▸ **Work to be completed**
Every line of the entries with the word "Collapse" in it should be shown.

[Stored records]
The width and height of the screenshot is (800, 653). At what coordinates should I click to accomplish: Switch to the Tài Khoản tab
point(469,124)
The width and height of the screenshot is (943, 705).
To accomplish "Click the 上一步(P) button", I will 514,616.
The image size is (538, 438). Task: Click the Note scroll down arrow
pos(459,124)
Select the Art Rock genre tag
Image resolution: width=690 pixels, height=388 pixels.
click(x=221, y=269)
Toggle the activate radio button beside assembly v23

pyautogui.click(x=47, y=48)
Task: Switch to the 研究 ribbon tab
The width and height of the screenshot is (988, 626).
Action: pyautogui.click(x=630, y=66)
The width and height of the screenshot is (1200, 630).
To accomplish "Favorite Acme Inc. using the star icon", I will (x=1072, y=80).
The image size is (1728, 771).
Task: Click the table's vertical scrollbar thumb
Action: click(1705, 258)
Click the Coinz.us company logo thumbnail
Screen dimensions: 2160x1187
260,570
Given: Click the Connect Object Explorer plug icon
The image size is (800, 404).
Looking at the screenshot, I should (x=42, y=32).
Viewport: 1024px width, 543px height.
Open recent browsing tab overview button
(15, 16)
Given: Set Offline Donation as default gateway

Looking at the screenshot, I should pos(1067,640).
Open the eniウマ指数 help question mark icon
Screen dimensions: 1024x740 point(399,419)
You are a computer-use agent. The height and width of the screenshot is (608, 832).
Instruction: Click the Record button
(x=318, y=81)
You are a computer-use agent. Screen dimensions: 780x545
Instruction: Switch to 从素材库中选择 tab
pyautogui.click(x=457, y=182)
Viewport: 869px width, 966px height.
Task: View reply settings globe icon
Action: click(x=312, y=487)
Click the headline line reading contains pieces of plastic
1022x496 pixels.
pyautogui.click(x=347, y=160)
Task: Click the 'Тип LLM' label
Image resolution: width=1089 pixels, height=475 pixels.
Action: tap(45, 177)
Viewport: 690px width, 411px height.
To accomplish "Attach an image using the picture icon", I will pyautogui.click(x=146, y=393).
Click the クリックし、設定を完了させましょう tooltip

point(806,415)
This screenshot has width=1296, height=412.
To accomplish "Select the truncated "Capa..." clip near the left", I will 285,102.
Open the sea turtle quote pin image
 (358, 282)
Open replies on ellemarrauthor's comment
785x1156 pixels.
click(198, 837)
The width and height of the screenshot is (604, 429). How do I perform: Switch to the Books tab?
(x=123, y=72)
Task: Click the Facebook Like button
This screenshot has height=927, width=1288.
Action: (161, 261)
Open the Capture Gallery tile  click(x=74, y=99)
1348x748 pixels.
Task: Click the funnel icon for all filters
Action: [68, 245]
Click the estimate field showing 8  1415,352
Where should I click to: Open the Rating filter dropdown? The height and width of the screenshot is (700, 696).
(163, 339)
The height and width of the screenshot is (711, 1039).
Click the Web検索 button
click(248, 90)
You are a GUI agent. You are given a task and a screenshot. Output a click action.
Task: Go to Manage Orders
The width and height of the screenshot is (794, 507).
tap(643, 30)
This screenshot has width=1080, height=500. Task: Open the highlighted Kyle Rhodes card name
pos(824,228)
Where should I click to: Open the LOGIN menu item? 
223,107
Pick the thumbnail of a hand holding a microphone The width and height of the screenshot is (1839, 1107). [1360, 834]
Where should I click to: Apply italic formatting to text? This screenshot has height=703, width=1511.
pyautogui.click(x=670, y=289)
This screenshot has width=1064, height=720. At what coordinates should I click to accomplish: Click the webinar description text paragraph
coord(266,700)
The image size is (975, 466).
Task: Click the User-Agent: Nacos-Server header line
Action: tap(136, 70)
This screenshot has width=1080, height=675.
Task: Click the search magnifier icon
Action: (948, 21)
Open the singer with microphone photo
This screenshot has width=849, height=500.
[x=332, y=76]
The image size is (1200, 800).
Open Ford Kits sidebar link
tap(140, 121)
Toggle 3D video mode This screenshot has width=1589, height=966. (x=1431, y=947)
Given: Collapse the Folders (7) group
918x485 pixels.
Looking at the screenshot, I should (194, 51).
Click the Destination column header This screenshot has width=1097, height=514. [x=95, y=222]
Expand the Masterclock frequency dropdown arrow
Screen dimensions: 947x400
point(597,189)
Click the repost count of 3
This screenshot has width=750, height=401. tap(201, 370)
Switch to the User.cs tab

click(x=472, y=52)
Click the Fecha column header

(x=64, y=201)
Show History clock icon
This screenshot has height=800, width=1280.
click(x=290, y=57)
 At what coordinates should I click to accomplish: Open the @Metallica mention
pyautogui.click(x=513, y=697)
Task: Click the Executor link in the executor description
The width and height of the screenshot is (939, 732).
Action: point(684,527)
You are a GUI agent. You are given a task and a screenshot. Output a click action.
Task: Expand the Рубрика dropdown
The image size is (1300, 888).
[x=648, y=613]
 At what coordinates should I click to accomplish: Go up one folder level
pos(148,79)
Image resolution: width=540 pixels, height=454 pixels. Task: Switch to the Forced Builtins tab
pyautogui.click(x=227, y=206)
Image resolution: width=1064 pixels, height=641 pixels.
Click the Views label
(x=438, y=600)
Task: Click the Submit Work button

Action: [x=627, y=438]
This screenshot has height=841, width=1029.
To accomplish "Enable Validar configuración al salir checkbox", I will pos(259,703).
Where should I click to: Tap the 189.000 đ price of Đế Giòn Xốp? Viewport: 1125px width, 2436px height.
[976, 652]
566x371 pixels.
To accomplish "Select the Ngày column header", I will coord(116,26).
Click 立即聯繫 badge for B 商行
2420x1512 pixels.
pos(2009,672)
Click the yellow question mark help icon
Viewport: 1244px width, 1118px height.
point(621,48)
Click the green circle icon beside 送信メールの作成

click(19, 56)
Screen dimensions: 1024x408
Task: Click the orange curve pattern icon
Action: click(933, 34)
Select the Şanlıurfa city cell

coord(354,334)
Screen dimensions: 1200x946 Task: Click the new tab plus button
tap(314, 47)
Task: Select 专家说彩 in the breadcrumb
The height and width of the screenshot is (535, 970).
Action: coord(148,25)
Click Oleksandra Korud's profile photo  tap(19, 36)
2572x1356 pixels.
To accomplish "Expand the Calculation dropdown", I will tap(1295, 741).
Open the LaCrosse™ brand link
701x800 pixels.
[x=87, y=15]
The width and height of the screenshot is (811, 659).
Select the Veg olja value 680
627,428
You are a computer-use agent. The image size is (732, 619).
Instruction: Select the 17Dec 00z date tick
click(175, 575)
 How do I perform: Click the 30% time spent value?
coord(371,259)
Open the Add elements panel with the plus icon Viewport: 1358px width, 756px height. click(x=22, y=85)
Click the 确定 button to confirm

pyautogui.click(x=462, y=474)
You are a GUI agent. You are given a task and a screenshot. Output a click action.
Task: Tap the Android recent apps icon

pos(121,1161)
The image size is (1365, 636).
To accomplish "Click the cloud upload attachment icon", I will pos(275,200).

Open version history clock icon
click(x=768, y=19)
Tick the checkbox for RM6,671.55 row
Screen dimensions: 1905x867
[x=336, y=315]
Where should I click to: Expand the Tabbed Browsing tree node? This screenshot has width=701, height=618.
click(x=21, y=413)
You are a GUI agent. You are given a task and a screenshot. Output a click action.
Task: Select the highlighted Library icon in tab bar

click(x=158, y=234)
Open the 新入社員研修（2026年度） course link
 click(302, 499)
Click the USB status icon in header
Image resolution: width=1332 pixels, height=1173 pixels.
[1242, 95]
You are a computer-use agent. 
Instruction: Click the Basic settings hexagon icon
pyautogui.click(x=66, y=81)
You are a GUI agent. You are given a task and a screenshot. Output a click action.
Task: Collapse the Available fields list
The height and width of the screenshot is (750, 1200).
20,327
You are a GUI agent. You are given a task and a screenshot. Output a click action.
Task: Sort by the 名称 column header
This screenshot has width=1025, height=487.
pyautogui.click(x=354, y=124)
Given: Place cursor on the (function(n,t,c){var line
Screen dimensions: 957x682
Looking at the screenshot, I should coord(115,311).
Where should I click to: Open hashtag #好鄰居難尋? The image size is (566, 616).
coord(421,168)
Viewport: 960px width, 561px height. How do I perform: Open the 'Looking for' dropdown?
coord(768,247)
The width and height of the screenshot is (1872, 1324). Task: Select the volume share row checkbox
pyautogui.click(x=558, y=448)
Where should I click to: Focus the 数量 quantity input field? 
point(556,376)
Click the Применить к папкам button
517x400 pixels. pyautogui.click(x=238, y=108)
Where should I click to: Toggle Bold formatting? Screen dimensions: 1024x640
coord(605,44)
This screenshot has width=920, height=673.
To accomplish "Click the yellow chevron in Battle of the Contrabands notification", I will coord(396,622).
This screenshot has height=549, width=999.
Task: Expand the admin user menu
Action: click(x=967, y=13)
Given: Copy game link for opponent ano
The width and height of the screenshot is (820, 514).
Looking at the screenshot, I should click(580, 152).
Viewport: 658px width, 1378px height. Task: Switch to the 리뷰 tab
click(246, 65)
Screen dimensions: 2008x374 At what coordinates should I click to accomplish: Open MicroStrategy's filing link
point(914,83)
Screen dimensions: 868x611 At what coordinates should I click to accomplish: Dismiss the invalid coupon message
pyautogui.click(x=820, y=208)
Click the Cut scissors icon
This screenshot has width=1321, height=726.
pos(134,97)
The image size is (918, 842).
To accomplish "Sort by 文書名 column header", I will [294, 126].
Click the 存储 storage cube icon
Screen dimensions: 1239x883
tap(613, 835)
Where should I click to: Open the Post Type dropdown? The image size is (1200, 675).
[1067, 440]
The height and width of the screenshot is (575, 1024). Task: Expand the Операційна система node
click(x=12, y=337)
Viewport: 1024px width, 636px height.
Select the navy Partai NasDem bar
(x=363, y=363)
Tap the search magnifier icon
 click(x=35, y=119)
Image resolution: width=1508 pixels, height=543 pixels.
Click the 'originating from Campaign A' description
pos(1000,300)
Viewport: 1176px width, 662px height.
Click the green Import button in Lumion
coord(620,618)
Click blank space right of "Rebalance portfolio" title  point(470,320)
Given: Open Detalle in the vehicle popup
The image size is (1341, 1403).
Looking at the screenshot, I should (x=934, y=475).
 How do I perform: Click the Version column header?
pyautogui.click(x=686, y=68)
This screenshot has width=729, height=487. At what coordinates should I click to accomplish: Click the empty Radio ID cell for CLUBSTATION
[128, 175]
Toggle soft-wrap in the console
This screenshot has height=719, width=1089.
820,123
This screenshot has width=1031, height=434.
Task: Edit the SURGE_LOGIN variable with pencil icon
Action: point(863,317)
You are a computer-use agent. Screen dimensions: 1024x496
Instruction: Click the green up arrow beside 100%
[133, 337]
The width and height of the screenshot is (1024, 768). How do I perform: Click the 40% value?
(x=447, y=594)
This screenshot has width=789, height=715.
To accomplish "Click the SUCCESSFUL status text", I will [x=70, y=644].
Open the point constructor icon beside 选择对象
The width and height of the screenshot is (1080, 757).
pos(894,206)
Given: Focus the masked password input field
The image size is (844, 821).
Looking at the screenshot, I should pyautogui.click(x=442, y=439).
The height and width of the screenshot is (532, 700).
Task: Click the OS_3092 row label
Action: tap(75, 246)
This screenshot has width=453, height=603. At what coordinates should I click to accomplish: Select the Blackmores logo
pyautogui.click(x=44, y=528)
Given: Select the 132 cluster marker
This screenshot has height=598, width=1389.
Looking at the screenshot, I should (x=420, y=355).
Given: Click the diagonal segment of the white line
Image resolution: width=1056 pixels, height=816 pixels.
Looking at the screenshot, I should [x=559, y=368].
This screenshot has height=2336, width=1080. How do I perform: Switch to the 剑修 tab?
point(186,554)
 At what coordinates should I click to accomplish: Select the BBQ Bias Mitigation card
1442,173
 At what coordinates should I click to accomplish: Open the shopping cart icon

▸ **Your response**
Given: Collapse the Folders (7) group
Task: Collapse the Available fields list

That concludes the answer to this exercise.